┌──

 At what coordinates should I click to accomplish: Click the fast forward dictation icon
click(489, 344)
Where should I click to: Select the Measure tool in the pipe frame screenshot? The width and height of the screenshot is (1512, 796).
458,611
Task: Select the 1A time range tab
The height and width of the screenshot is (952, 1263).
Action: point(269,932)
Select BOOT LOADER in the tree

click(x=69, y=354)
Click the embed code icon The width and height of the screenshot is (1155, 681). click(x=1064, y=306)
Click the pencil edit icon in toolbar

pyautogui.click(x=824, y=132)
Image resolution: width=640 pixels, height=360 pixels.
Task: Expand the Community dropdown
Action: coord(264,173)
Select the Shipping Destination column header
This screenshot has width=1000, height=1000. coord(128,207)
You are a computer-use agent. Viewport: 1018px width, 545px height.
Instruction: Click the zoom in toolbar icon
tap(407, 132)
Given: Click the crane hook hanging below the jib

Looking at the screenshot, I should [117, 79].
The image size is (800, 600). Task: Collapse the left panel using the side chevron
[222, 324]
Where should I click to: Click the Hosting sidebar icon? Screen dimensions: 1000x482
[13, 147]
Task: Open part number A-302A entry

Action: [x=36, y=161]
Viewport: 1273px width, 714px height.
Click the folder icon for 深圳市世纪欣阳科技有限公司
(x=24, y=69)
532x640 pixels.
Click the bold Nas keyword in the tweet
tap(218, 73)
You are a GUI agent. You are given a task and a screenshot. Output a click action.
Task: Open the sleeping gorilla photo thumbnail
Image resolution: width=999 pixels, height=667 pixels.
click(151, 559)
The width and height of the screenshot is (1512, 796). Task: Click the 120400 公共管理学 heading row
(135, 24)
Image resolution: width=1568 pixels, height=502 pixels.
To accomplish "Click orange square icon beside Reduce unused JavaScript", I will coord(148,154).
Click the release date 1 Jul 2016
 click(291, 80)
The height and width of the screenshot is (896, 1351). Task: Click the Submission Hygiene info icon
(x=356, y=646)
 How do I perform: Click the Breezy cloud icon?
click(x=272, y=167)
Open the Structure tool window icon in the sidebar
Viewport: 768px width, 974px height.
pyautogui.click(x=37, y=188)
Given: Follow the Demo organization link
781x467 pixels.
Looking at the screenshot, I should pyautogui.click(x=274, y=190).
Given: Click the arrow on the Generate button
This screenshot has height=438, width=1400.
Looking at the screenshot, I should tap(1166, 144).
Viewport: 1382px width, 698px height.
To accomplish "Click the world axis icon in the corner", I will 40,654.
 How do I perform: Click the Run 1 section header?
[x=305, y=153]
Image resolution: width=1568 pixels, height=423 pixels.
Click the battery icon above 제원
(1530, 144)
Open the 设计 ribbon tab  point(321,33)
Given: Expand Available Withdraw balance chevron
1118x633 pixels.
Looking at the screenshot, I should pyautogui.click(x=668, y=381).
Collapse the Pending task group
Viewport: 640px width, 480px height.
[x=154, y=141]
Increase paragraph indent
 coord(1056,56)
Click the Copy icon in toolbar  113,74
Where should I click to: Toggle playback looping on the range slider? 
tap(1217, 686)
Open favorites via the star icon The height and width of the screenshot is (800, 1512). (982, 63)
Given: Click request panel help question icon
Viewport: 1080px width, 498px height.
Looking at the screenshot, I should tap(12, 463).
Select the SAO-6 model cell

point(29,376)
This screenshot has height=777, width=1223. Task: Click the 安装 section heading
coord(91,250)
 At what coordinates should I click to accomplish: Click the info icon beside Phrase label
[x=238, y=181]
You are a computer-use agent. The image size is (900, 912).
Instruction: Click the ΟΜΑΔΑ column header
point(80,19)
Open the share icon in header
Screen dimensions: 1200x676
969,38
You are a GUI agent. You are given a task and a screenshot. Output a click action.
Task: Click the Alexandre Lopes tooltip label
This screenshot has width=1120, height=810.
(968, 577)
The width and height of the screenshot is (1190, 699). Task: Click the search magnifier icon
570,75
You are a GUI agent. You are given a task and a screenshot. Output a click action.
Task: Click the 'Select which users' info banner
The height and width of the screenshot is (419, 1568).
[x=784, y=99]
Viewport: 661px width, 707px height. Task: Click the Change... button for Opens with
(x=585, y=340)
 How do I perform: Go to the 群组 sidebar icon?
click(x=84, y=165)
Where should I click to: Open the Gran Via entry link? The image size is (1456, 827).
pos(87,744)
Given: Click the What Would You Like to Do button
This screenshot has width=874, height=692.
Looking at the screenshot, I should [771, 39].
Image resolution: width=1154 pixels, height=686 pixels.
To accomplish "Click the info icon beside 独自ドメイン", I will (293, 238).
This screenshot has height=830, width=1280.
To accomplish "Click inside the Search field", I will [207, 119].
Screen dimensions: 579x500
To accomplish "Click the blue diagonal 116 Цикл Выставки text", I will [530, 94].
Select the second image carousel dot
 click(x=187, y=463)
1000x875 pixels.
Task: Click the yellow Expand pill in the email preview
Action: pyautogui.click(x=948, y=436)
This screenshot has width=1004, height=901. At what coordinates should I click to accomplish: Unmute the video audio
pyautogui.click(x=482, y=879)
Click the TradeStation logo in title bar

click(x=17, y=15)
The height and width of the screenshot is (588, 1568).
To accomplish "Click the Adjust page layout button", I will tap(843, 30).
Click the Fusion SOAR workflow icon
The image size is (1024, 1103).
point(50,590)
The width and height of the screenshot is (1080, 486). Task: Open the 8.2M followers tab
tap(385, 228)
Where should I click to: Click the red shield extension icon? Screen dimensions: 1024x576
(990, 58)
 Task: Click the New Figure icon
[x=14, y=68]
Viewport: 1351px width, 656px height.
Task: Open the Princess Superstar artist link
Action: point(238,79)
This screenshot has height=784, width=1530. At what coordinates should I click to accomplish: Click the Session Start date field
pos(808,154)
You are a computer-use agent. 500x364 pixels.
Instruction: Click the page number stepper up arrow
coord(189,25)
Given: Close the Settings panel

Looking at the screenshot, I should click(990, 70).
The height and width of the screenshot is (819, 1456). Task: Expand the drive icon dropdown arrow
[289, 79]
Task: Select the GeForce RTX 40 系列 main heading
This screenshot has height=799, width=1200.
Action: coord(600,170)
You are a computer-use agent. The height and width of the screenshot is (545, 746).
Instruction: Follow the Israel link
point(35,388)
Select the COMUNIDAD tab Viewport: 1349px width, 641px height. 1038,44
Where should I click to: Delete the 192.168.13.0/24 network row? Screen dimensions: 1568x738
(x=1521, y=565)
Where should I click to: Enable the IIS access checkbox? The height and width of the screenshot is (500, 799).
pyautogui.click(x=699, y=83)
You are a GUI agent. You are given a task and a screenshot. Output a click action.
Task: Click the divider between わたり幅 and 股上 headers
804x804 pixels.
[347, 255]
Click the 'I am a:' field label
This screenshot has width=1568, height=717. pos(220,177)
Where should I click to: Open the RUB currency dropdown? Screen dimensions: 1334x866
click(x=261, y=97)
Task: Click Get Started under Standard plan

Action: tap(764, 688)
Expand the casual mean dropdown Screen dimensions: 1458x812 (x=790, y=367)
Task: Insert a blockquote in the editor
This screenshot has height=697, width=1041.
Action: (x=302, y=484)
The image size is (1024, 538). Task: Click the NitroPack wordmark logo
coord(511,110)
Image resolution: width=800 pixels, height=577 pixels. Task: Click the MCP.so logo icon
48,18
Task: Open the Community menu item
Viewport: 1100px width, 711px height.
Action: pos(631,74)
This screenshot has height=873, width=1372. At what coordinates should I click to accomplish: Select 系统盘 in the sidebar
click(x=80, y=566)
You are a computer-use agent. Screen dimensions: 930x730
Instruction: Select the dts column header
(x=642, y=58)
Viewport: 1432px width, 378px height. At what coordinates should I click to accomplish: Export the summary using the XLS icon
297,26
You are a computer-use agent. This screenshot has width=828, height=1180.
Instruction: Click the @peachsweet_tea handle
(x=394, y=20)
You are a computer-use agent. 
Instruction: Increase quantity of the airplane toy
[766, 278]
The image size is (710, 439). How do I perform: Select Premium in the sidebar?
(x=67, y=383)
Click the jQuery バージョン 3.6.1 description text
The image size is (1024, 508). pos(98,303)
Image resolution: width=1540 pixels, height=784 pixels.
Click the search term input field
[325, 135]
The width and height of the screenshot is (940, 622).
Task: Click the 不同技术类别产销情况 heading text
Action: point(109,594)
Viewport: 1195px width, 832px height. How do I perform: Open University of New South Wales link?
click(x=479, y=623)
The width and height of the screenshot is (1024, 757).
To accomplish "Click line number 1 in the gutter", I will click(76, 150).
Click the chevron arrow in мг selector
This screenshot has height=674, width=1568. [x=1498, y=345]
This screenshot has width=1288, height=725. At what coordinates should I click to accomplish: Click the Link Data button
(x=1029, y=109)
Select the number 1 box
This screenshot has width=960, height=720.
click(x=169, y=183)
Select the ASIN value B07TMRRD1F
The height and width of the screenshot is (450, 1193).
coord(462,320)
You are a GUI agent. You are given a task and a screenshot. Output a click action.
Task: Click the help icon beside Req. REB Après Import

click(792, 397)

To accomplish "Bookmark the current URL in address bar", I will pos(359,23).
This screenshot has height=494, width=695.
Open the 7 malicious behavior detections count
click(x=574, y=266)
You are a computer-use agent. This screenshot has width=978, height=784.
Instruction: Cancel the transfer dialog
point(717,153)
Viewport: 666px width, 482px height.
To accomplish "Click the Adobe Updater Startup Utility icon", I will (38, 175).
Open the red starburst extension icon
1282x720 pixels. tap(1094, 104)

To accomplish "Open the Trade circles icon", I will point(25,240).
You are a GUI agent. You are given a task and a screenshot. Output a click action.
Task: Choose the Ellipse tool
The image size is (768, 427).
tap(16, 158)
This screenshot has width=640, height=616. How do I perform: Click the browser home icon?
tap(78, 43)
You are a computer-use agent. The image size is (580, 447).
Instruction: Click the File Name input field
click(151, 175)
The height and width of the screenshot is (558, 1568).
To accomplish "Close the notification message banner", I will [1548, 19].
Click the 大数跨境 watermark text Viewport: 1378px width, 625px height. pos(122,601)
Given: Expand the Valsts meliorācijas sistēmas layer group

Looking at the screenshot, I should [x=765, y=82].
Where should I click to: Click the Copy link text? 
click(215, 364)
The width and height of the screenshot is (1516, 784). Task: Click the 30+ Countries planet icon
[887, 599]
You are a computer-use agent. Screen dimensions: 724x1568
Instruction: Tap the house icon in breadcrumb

└──

Only one part of the material above is to be transcribed, namely the lines starting with the line that has "Viewport: 1382px width, 698px height." and going on through the line that has "Given: Expand Available", exactly as they stand.

Viewport: 1382px width, 698px height.
To accomplish "Click the world axis icon in the corner", I will 40,654.
 How do I perform: Click the Run 1 section header?
[x=305, y=153]
Image resolution: width=1568 pixels, height=423 pixels.
Click the battery icon above 제원
(1530, 144)
Open the 设计 ribbon tab  point(321,33)
Given: Expand Available Withdraw balance chevron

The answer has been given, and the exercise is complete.